EMBO Reports 25 ( 8 ) 3678 - 3706 2024年8月
担当区分:筆頭著者 記述言語:英語 掲載種別:研究論文(学術雑誌) 出版者・発行元:EMBO Reports
Adult neural stem cells (NSCs) in the hippocampal dentate gyrus continuously proliferate and generate new neurons throughout life. Although various functions of organelles are closely related to the regulation of adult neurogenesis, the role of endoplasmic reticulum (ER)-related molecules in this process remains largely unexplored. Here we show that Derlin-1, an ER-associated degradation component, spatiotemporally maintains adult hippocampal neurogenesis through a mechanism distinct from its established role as an ER quality controller. Derlin-1 deficiency in the mouse central nervous system leads to the ectopic localization of newborn neurons and impairs NSC transition from active to quiescent states, resulting in early depletion of hippocampal NSCs.
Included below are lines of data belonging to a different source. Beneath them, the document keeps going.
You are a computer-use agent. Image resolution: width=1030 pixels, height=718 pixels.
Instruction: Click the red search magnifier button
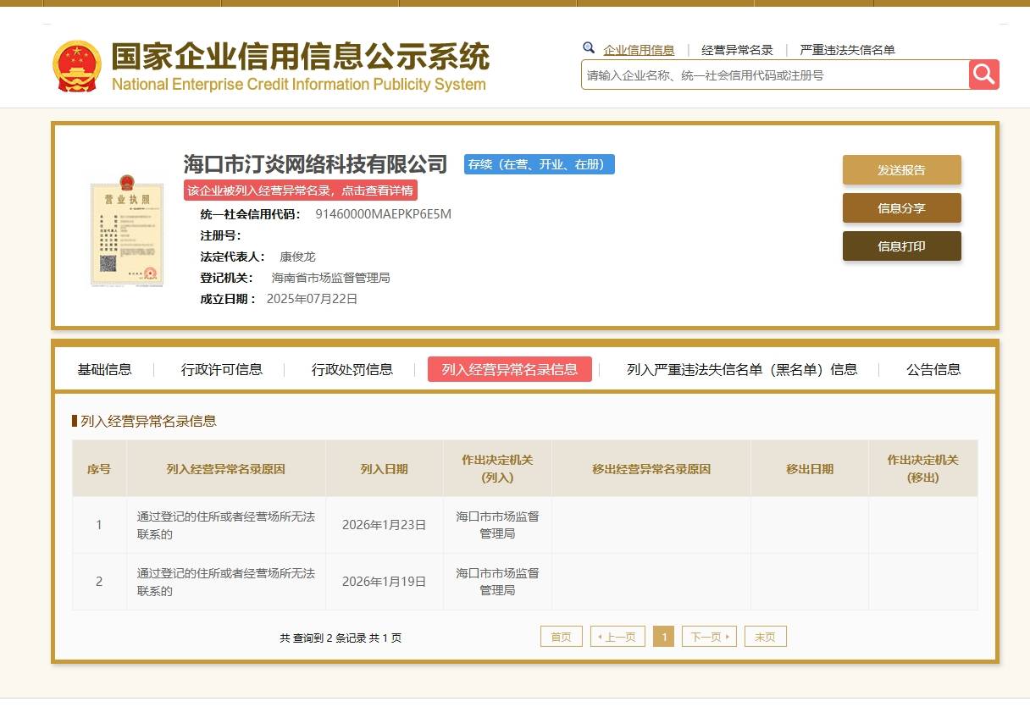click(x=983, y=75)
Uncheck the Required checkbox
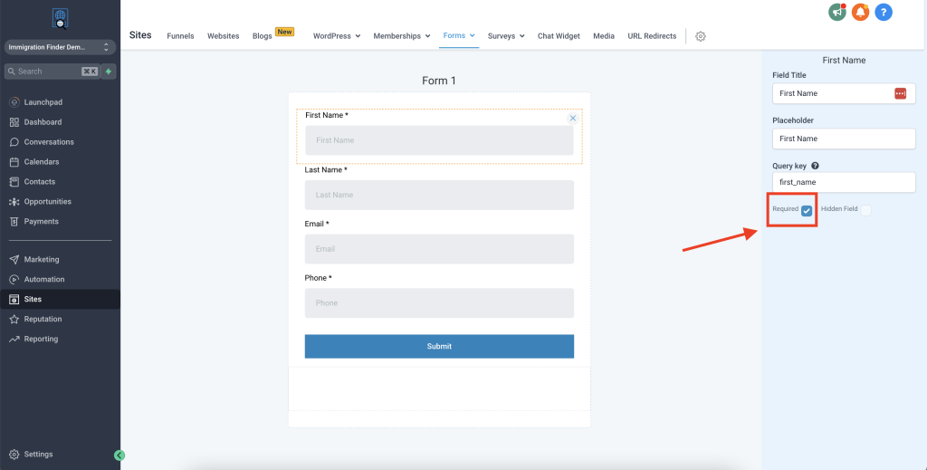Viewport: 927px width, 470px height. (x=807, y=210)
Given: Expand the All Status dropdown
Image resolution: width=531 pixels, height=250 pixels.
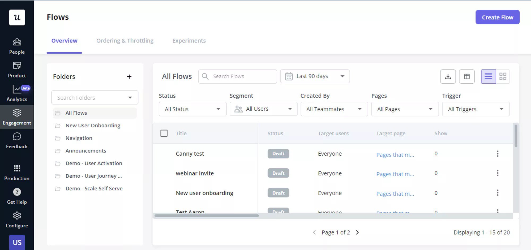Looking at the screenshot, I should (x=192, y=109).
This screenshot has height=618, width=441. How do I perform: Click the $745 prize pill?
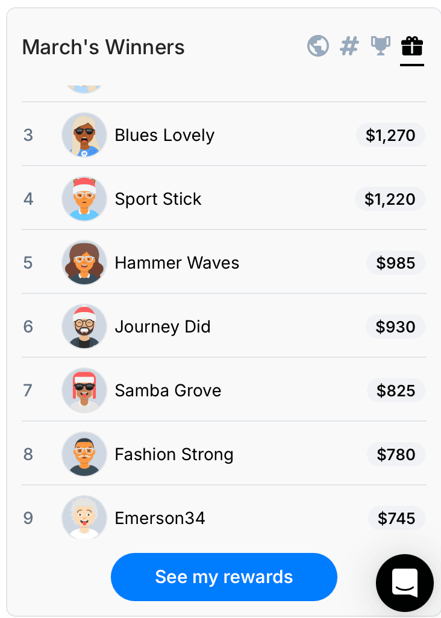(396, 517)
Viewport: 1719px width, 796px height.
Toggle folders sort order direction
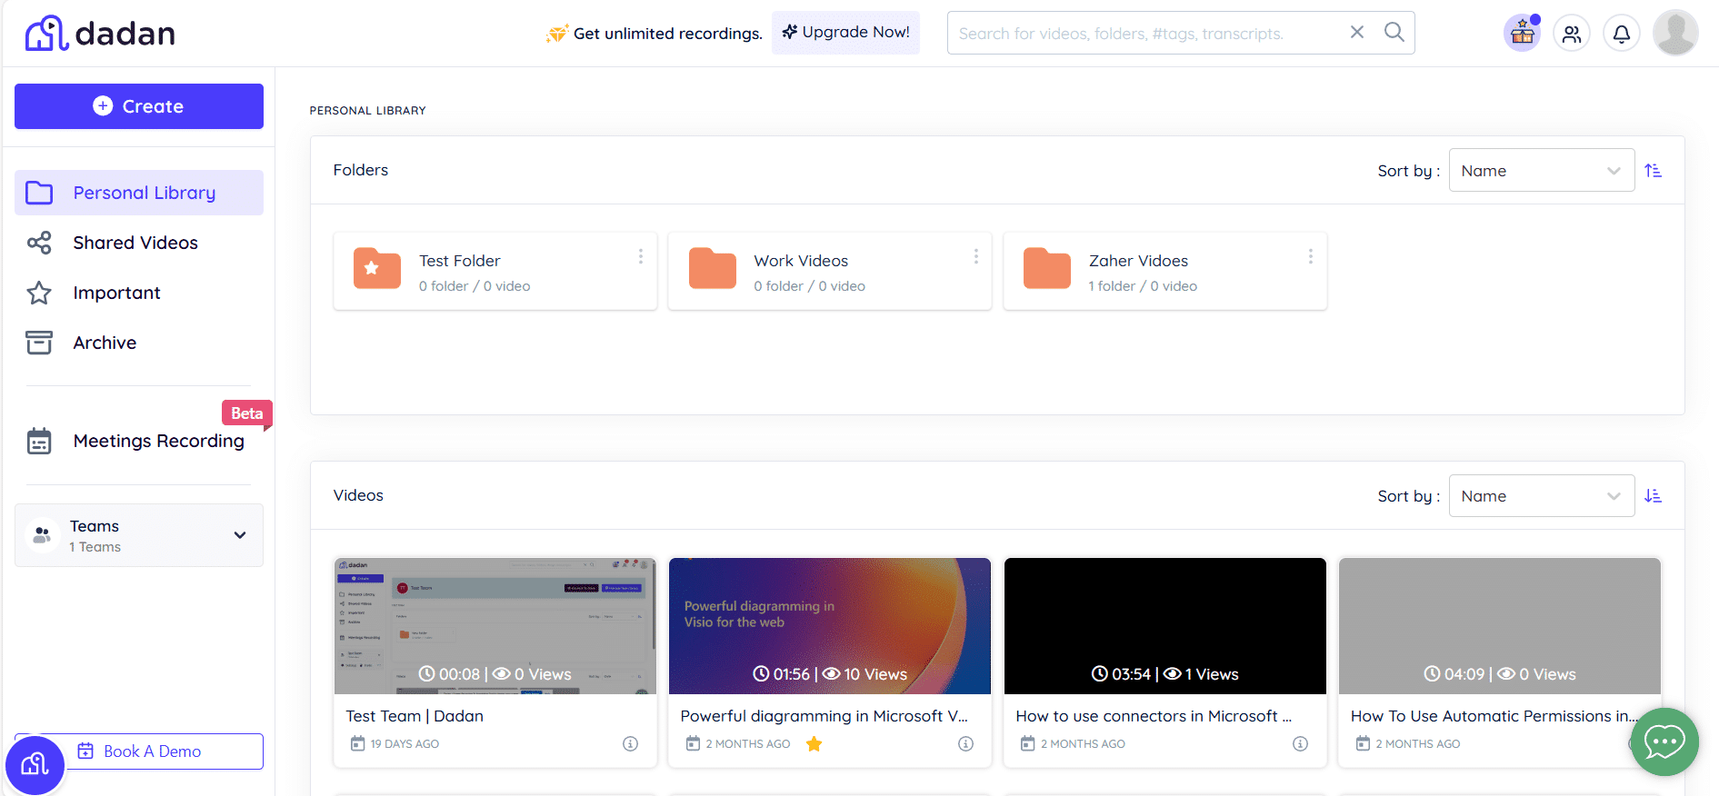pos(1653,170)
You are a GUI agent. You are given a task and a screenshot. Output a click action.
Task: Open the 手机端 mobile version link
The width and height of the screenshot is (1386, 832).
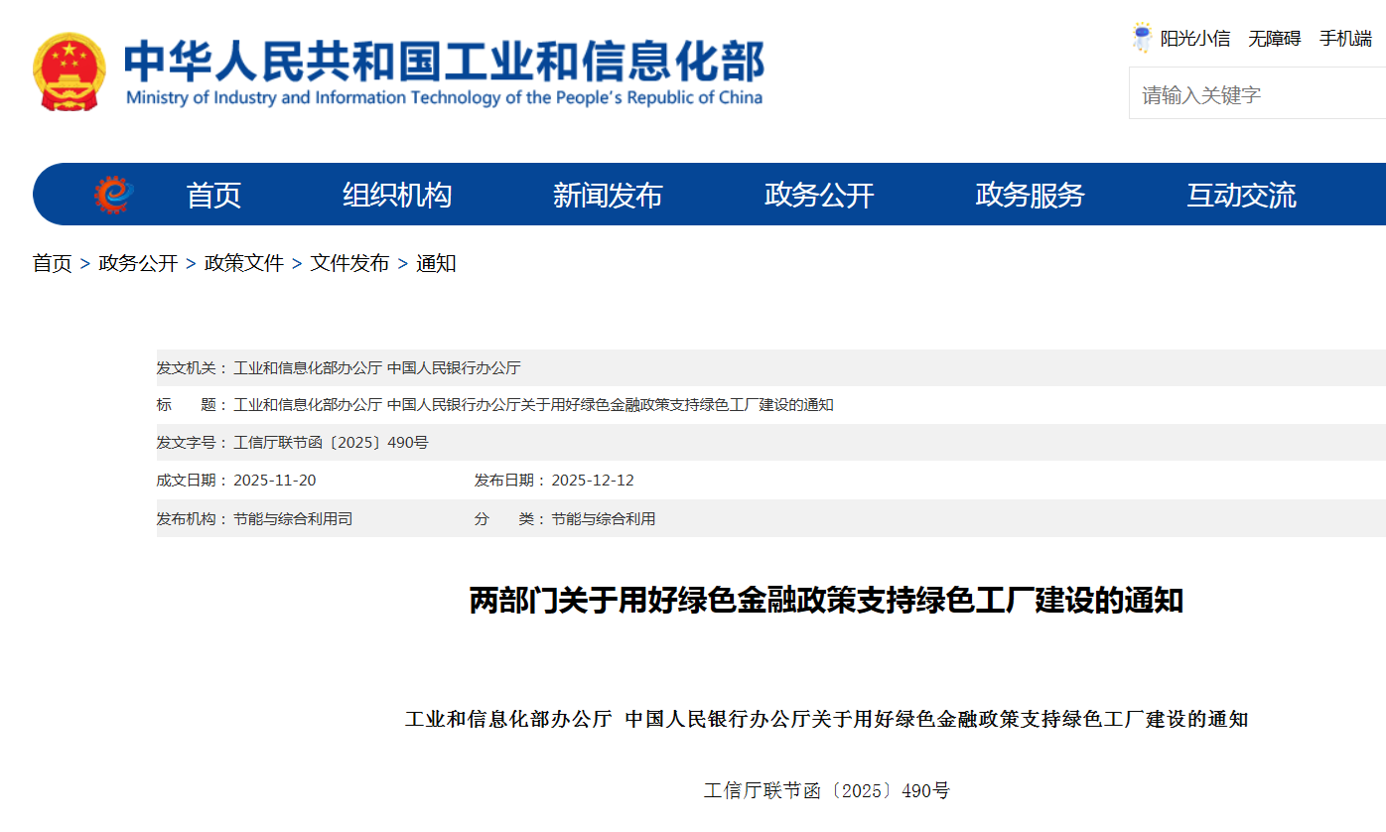(1345, 39)
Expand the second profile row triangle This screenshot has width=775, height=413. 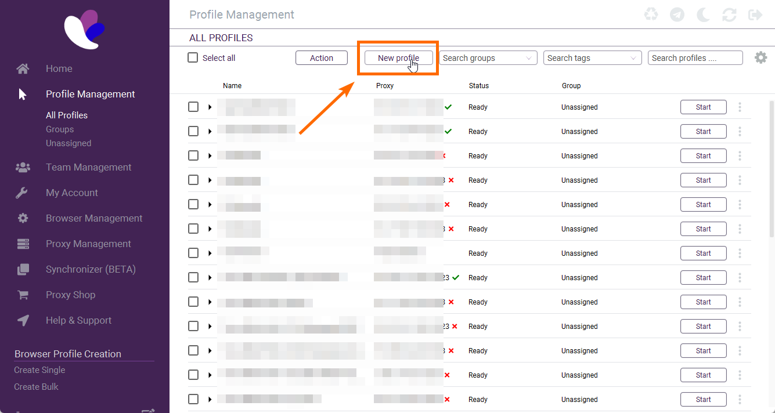click(210, 132)
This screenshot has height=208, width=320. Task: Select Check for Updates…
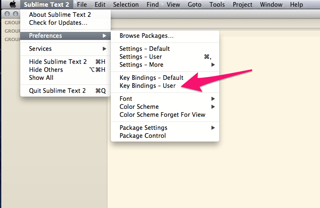[x=58, y=23]
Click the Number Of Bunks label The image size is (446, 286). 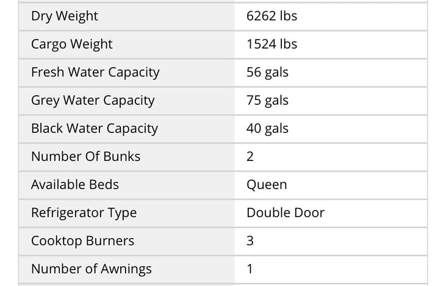click(x=86, y=157)

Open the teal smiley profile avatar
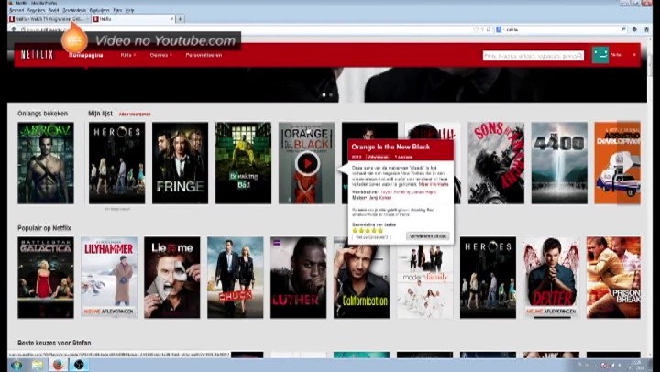coord(600,55)
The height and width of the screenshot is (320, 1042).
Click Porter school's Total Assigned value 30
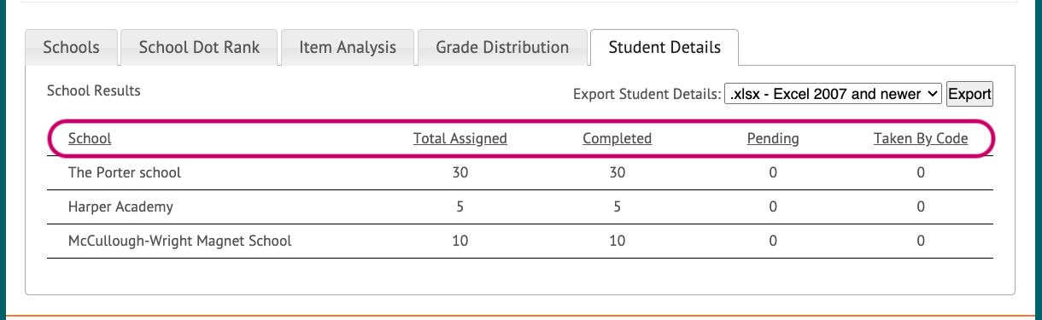[x=460, y=172]
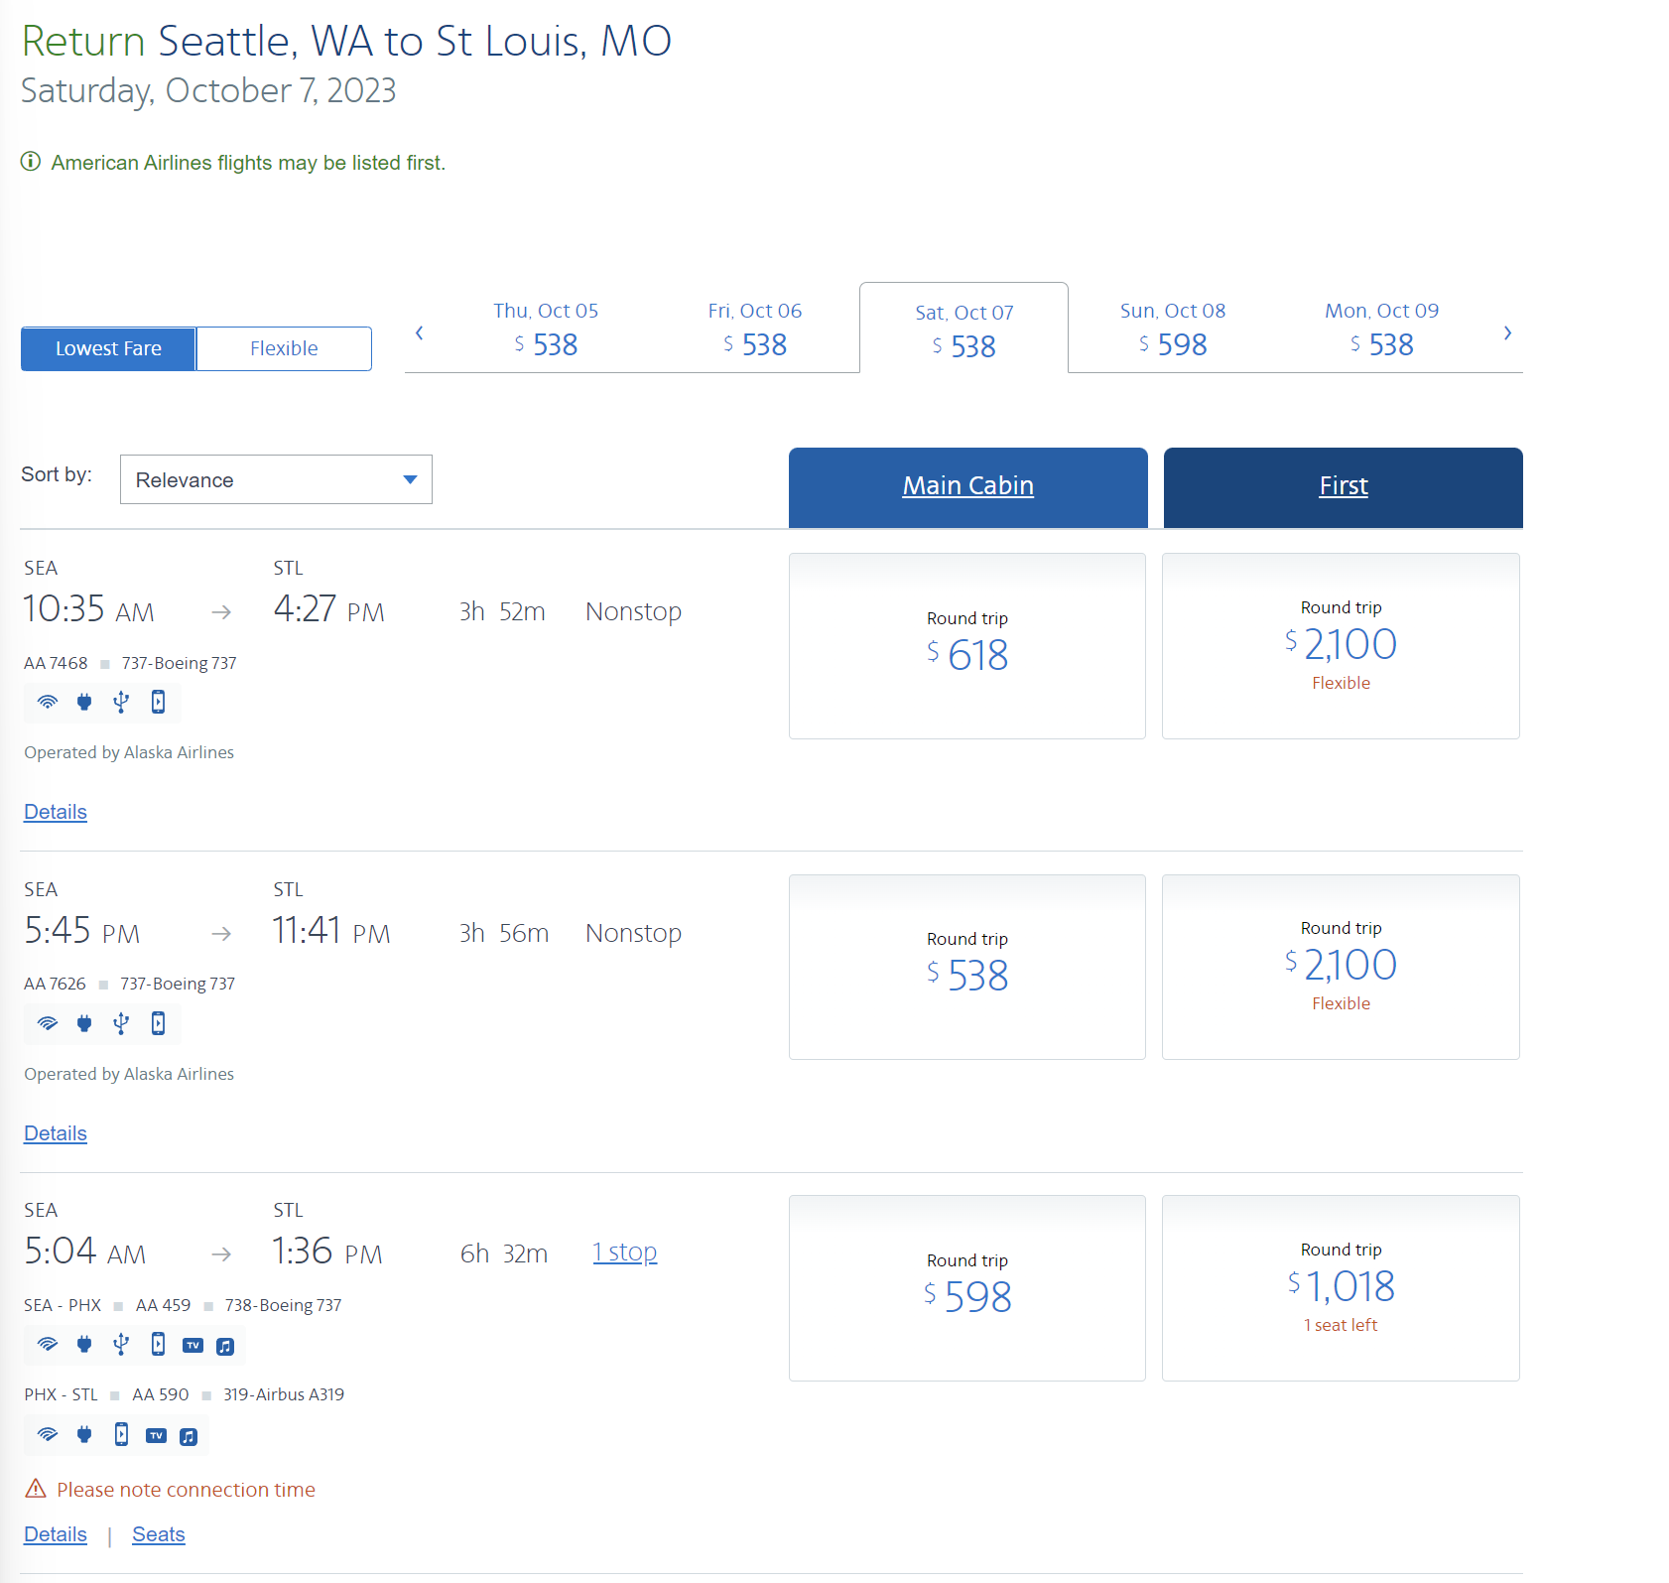Choose the $538 Main Cabin round trip fare
Image resolution: width=1669 pixels, height=1583 pixels.
966,967
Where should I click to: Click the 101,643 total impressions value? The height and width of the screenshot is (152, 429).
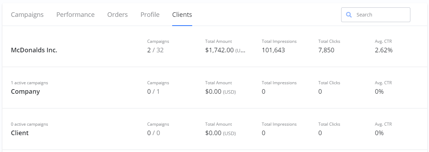[273, 50]
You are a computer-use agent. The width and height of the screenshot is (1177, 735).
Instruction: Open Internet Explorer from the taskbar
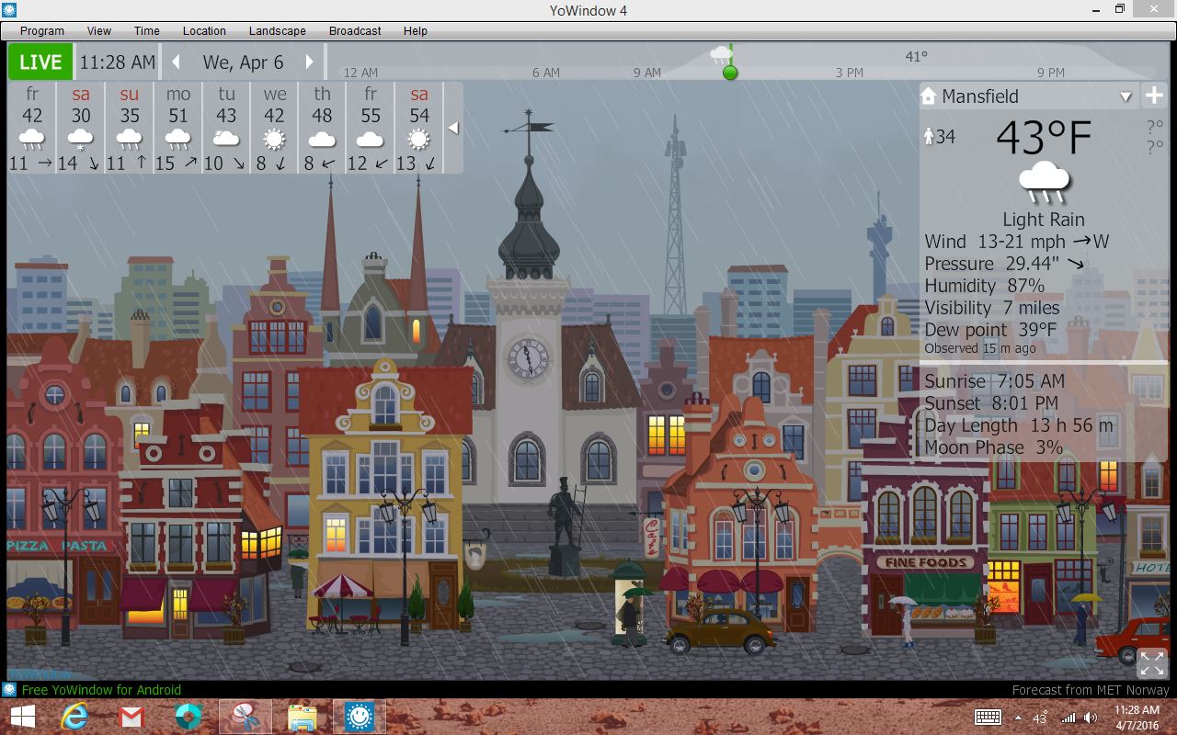pos(74,717)
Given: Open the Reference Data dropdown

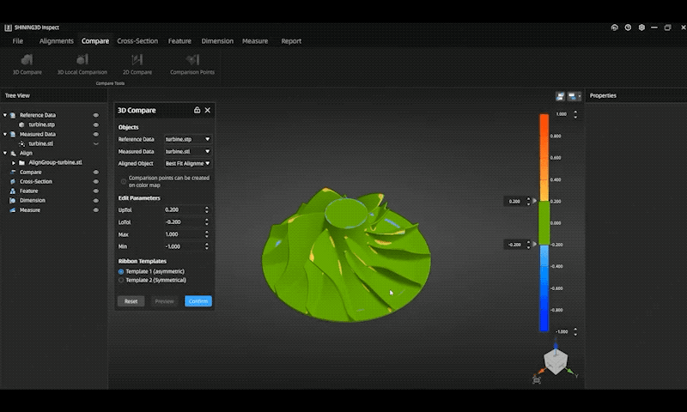Looking at the screenshot, I should click(187, 139).
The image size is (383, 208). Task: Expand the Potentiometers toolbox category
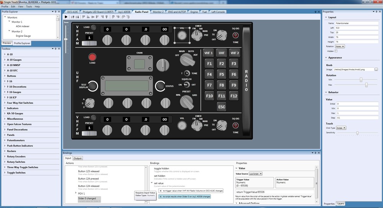(16, 140)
As a result, Derlin-1-deficient mice exhibit phenotypes of increased seizure susceptibility and cognitive dysfunction. Reduced Stat5b expression is responsible for adult neurogenesis defects in Derlin-1-deficient NSCs. Inhibition of histone deacetylase activity effectively induces Stat5b expression and restores abnormal adult neurogenesis, resulting in improved seizure susceptibility and cognitive dysfunction in Derlin-1-deficient mice. Our findings indicate that the Derlin-1-Stat5b axis is indispensable for the homeostasis of adult hippocampal neurogenesis.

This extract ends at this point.